• July 5, 2016

    Octavia Butler

    Octavia Butler

    Elie Wiesel, who survived Auschwitz and won the Nobel Peace Prize, died in his Manhattan home this weekend. He was eighty-seven. The author of Night and many other books, Wiesel, writes Joseph Berger in the New York Times obituary, “more than anyone else, seared the memory of the Holocaust on the world’s conscience.”

    Paul Kingsnorth’s Beast, the second book in his trilogy of novels about our unfolding ecological disaster, is about to be published in the UK. The first installment, The Wake, was set during the Norman conquest and was written in a dialect partially based on Old English. Beast, which will be published in the US by Graywolf next year, is set in the present (the third novel will be set a thousand years in the future). The New Statesman has published a profile in anticipation of the new book, and shows Kingsnorth as an uncompromising environmentalist, living in rural Ireland with a compost toilet. One of his political positions in particular is raising some eyebrows: He voted for England to leave the EU. “There’s a green radical case to be made for leaving Europe,” Kingsnorth says. “I’m instinctively in favour of small groups of people running their own affairs, close to the ground. Democracy only works when it’s close to the people.”

    A new movie based on Eileen Atkins’s play Vita and Virginia will offer a fictionalized account of the friendship and love affair between Vita Sackville-West and Virginia Woolf.

    Donald Trump says that he coined “Make America Great Again” about a year ago, but he isn’t the first person to use the slogan.

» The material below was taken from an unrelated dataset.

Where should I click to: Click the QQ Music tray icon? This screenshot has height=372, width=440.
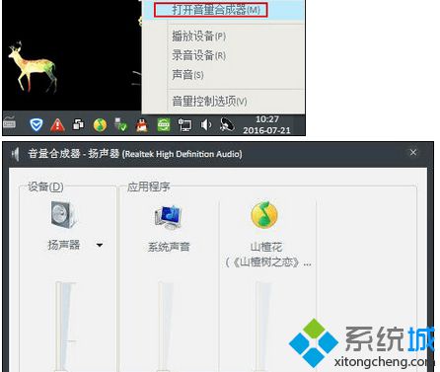coord(100,125)
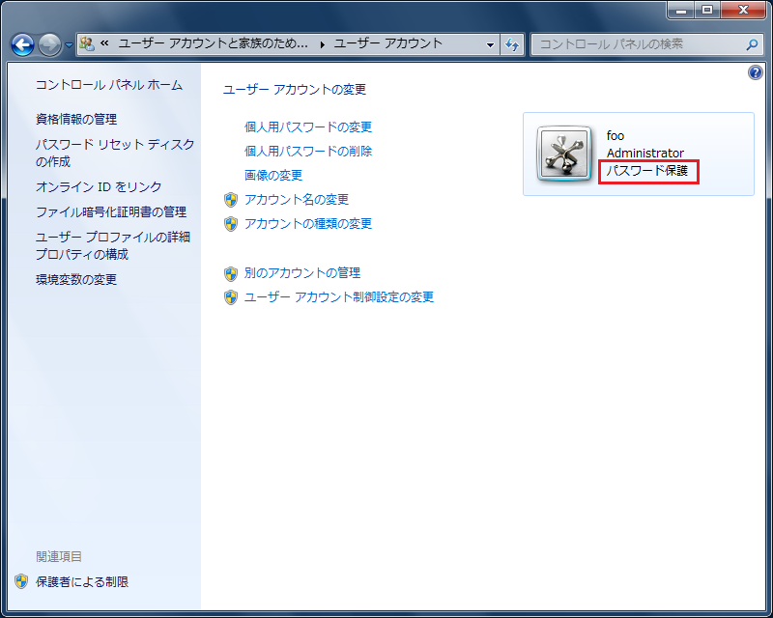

In author Octavia Butler’s Parable of Talents, a dystopic novel published in 1998 (but set in 2032), a xenophobic and authoritarian Texas senator running for president uses the slogan “Help Make America Great Again.”

    George Saunders, author of Tenth of December and CivilWarLand in Bad Decline, among other books, employs his gifts for presenting absurd spectacles in a new essay detailing his experiences at Trump rallies. Steadfastly empathetic, Saunders goes on to do something most reports about the presumptive Republican candidate don’t do: He tries to understand what led so many people to support Trump. “In the broadest sense, the Trump supporter might be best understood as a guy who wakes up one day in a lively, crowded house full of people, from a dream in which he was the only one living there, and then mistakes the dream for the past: a better time, manageable and orderly, during which privilege and respect came to him naturally, and he had the whole place to himself.”